# Task brief:
Retype the data that follows line by line, exactly, and leave its pictures out.

(Dataset entries)
━━━━
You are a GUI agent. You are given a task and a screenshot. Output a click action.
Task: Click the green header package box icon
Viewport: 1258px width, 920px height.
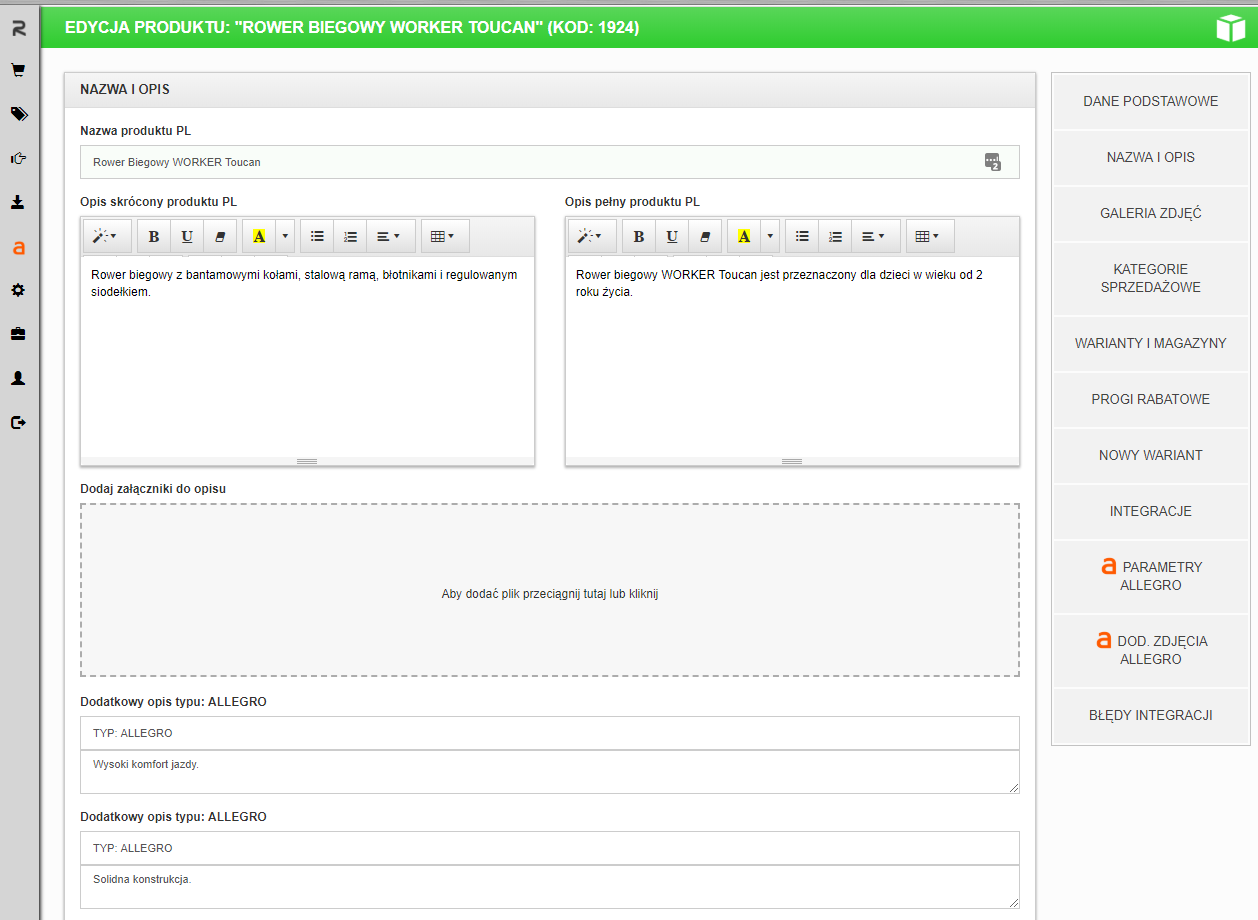(x=1230, y=28)
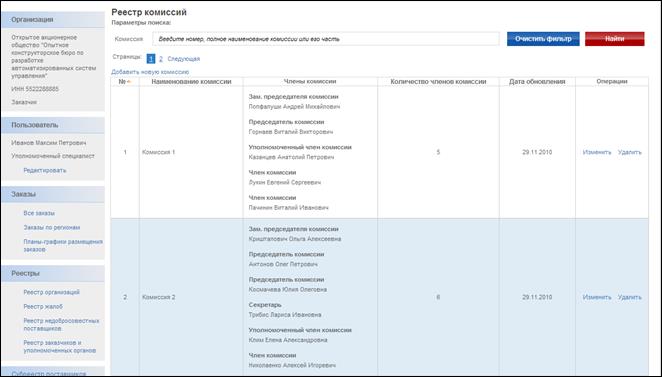Delete Комиссия 2 with the Удалить link
Screen dimensions: 662x377
click(629, 297)
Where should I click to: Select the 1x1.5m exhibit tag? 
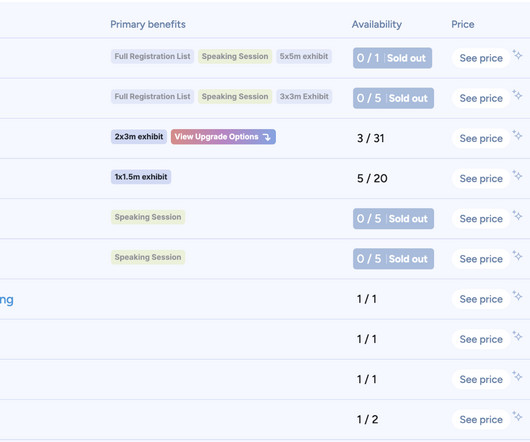point(141,177)
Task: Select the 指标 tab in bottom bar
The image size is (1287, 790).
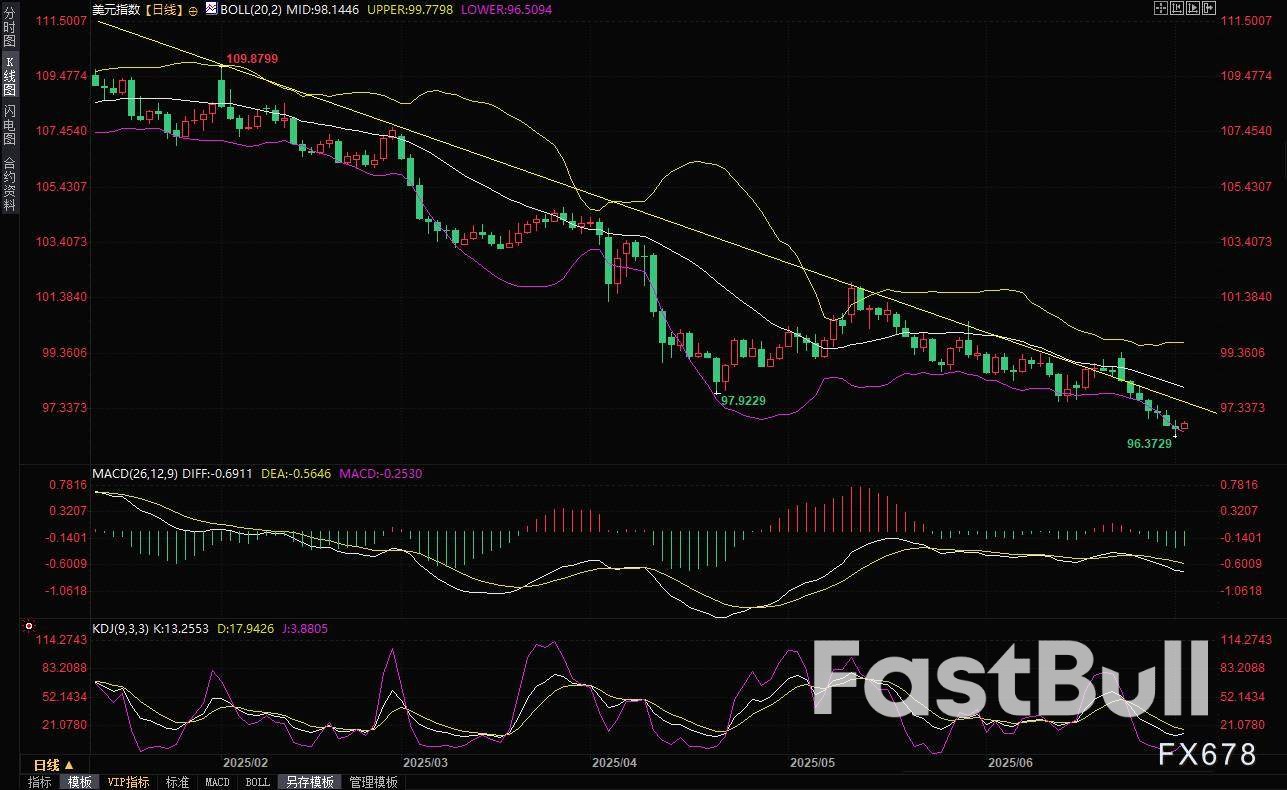Action: coord(39,782)
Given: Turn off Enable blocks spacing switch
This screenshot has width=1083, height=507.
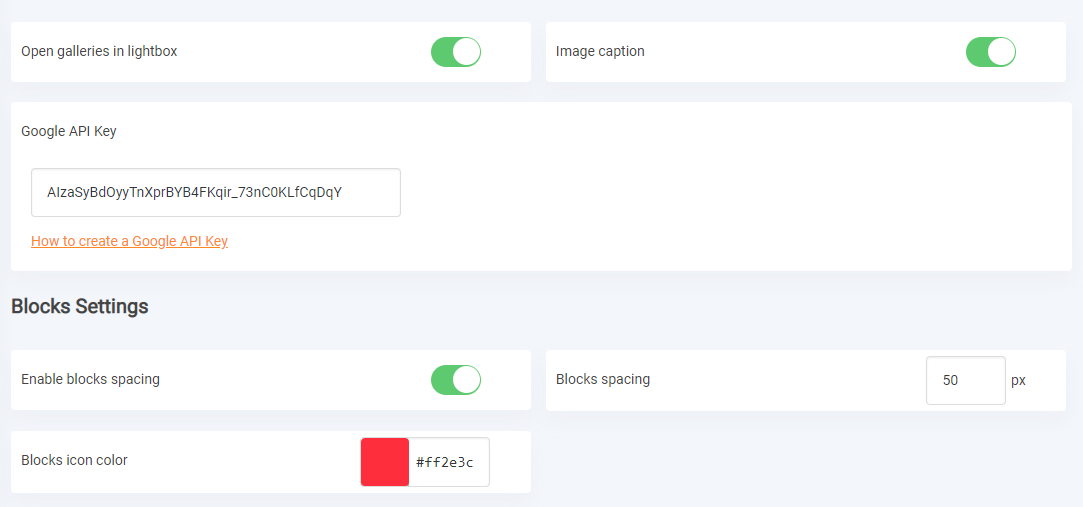Looking at the screenshot, I should click(x=456, y=380).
━━━━
# Solution to this problem:
You are a GUI agent. You are given a task and a screenshot. Output a click action.
Task: Click the green header package box icon
Viewport: 1258px width, 920px height.
(x=1230, y=28)
Delete Комиссия 2 with the Удалить link
Screen dimensions: 662x377
click(629, 297)
Where should I click to: Select the 1x1.5m exhibit tag? 
point(141,177)
Task: Select the 指标 tab in bottom bar
The image size is (1287, 790).
Action: coord(39,782)
Given: Turn off Enable blocks spacing switch
This screenshot has width=1083, height=507.
Looking at the screenshot, I should click(x=456, y=380).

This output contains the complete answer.